#### Problem
Extract word for word the stretch of the ICANN passage that opens with the words containing "I have, in the" and closes with "relevant technical degree).".

#### Quoted text
_____

ICANN provides a lot of good lessons for the BITAG in what to avoid and a caution about trying to make technical standard setting the equivalent of regulation . . . .

I have, in the past, compared ICANN to a bad sitcom that long ago “jumped the shark”. As one present at its founding, let me share a few reasons why it failed so colossally in its promise. I can distill it down to this:

1. If policy people show up, give up and go home. In other words, I must never join the BITAG (unless I get a relevant technical degree).

2. If intellectual property policy people show up, the show is really over. Run for the hills as fast as you can and pray you escape the grim embrace of those I only half-jokingly refer to as the “IP mafia.”

The reason for this is simple. You can do technical stuff, or you can do policy stuff. But you can’t do both (which is why technical organizations like this aren’t a substitute for bodies that actually set policy and rules). ICANN tried, and failed. ICANN was charged to act as a technical coordinating body with absolutely no rulemaking and no business but voluntary coordination and stability of the naming system. With one tiny exception. As part of determining how to add new gTLDs, ICANN was also supposed to consider trademark issues. ICANN was also explicitly charged with developing a “Uniform Dispute Resolution Policy” so that trademark holders could have a quick and easy way to resolve complaints about “cybersquatting” (registering someone else’s trademark for your domain name for nefarious purposes).

And that was pretty much it for ICANN as a technical body. Because once it had to take a non-technical issue like trademark into account, it needed to consider how it would implement this directive. And if it were going to consider trademarks, it needed to consider how policies to protect trademark would impose cost on non-infringing parties, or block free speech, or stifle or promote competition in the name space. This, in turn, attracted a cottage industry of advocates, for various interests. Somehow, ICANN also got involved in other forms of “competition,” which meant developing a split between TLD registries and second level name “registrars,” which created an entire industry centered around ICANN as its chief regulator. Since this also required revenue to support, ICANN started levying various fees. Since the Internet is global in nature, ICANN needed to hold meetings around the world. Since it was making important decisions about global resources, governments needed to be represented. And on, and on, and on.

_____

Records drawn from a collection

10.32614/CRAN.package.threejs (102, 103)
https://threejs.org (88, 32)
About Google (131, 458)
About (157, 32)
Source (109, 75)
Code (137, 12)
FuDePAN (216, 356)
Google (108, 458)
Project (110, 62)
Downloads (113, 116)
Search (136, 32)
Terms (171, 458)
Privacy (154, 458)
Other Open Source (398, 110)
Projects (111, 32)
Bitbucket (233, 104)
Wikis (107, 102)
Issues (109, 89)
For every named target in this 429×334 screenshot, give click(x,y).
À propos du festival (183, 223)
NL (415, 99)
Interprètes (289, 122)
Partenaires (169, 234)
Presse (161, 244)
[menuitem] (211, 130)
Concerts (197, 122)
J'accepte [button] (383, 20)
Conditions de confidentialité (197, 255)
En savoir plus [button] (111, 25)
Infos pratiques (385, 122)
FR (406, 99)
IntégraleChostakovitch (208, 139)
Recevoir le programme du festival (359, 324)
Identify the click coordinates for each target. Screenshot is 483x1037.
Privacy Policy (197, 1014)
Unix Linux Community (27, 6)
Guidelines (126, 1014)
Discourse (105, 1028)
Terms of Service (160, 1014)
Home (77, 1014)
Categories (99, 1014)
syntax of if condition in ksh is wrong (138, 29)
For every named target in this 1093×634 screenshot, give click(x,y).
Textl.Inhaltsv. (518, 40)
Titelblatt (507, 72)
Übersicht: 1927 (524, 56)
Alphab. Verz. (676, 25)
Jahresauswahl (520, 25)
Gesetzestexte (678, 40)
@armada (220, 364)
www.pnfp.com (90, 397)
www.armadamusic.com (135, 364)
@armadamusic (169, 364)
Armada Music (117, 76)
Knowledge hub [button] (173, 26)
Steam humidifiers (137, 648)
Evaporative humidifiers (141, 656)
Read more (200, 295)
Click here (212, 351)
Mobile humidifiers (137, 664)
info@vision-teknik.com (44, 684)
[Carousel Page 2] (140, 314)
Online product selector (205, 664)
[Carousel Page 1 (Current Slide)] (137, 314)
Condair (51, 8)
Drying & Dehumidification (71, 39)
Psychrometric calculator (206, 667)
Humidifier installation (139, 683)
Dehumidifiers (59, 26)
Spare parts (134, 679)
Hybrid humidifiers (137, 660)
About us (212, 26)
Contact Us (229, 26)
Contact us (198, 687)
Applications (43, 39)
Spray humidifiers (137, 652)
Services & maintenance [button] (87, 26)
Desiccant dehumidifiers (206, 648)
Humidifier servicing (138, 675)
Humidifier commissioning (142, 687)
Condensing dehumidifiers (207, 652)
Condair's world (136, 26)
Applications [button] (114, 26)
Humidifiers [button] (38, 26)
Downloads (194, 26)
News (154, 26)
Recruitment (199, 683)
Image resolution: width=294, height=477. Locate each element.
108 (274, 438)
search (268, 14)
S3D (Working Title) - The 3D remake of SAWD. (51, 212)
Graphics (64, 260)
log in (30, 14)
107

_____

#### Result for this exercise
I have, in the past, compared ICANN to a bad sitcom that long ago “jumped the shark”. As one present at its founding, let me share a few reasons why it failed so colossally in its promise. I can distill it down to this:

1. If policy people show up, give up and go home. In other words, I must never join the BITAG (unless I get a relevant technical degree).